The power and value of personal storytelling was brought to front and center last winter when my mom passed away. I suspect this sort of thing happens in many families as a loved one is lost, services are planned, and boxes of pictures and "stuff" are gone through. The healing power of telling stories, laughing and crying and remembering things about her we hadn't thought of in years, was truly amazing.
It started with my two sisters and two brothers and I just talking about Mom and sharing memories of better times before the cancer came. These little stories helped us remember a feistier Mom, not the tired, worn out one we saw slip away. We remembered the crabby mom who seemed difficult for us to deal with most of the time, but who did her best to keep the five of us in line. Widowed at 35 years old, with five kids under the age of 15, she had her hands full. Through the storytelling, we all came to the realization that we were the reason for a lot of her crabbiness. We laughed over all those times we made her so mad, amazed that she had gotten through it without killing any of us, amazed at our own dense selves for doing what we had done. I gained a new appreciation of her crabbiness, when seen in this new light.

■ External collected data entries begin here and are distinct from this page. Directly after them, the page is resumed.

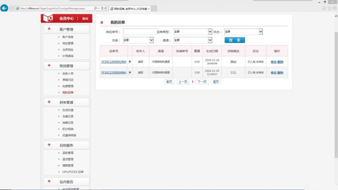Open waybill link JY1411260002NH

[113, 62]
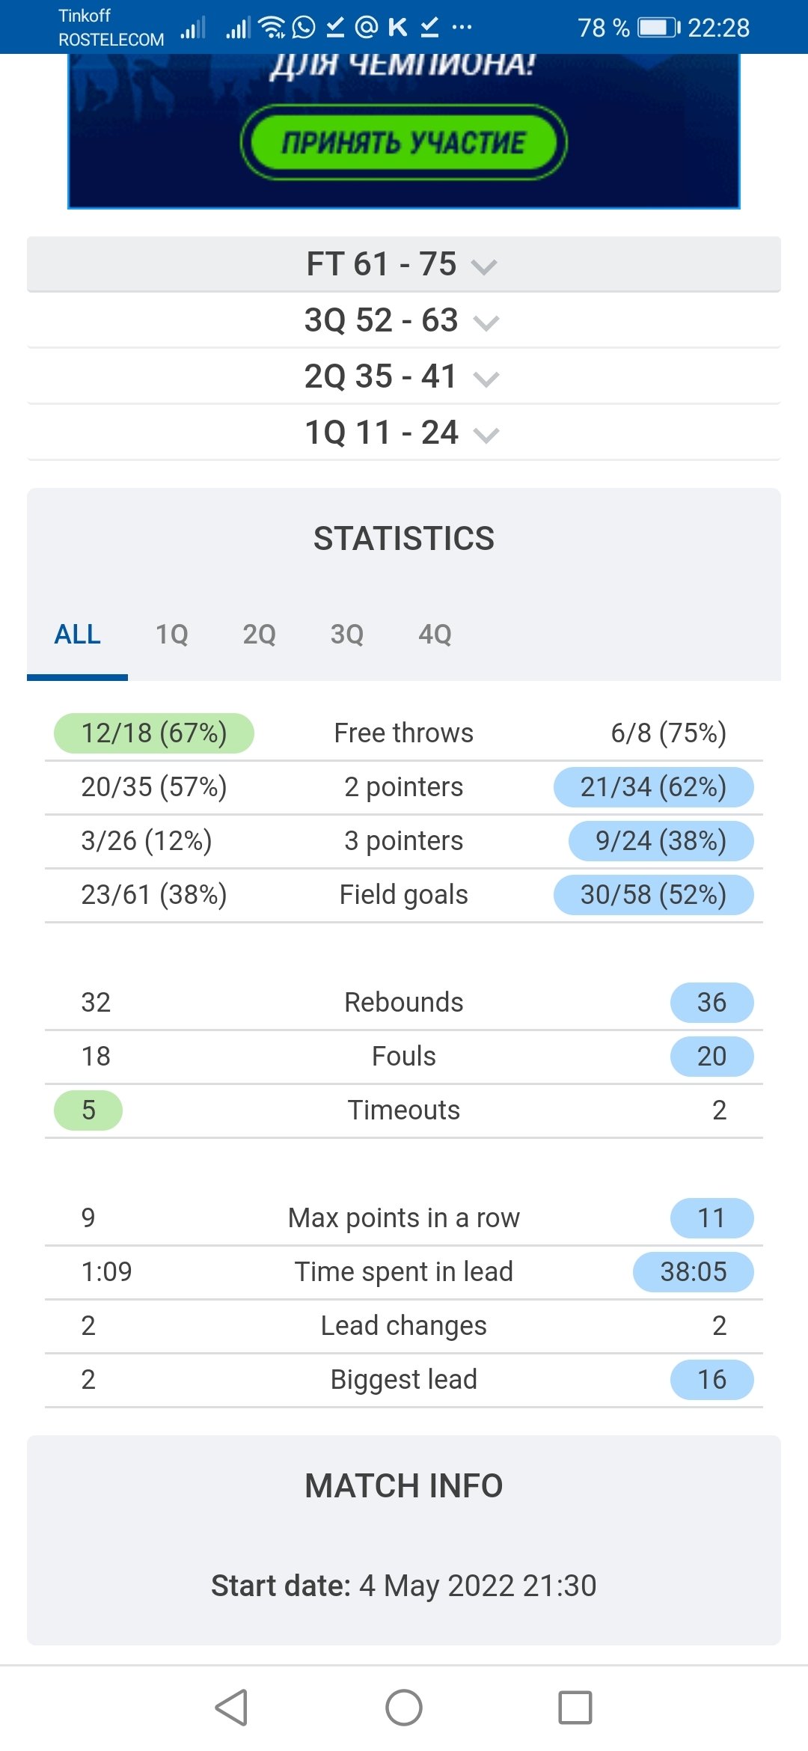Expand the 2Q 35 - 41 score row
Image resolution: width=808 pixels, height=1751 pixels.
(404, 376)
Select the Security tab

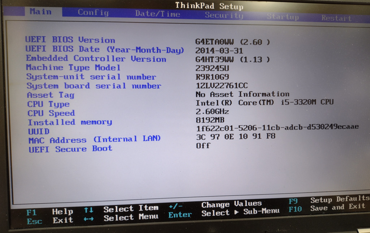224,15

The shared storytelling with my siblings brought us closer together and helped each of us cope with our grief in our own way. I can't imagine that we'd have dealt with this loss in any other way than through telling our stories. It's that idea that makes me think this is how ALL families must process grief. But is it? Was I just lucky to be born into a family of storytellers or is this the universal power and value of storytelling that is out there for the taking? Maybe a little of both.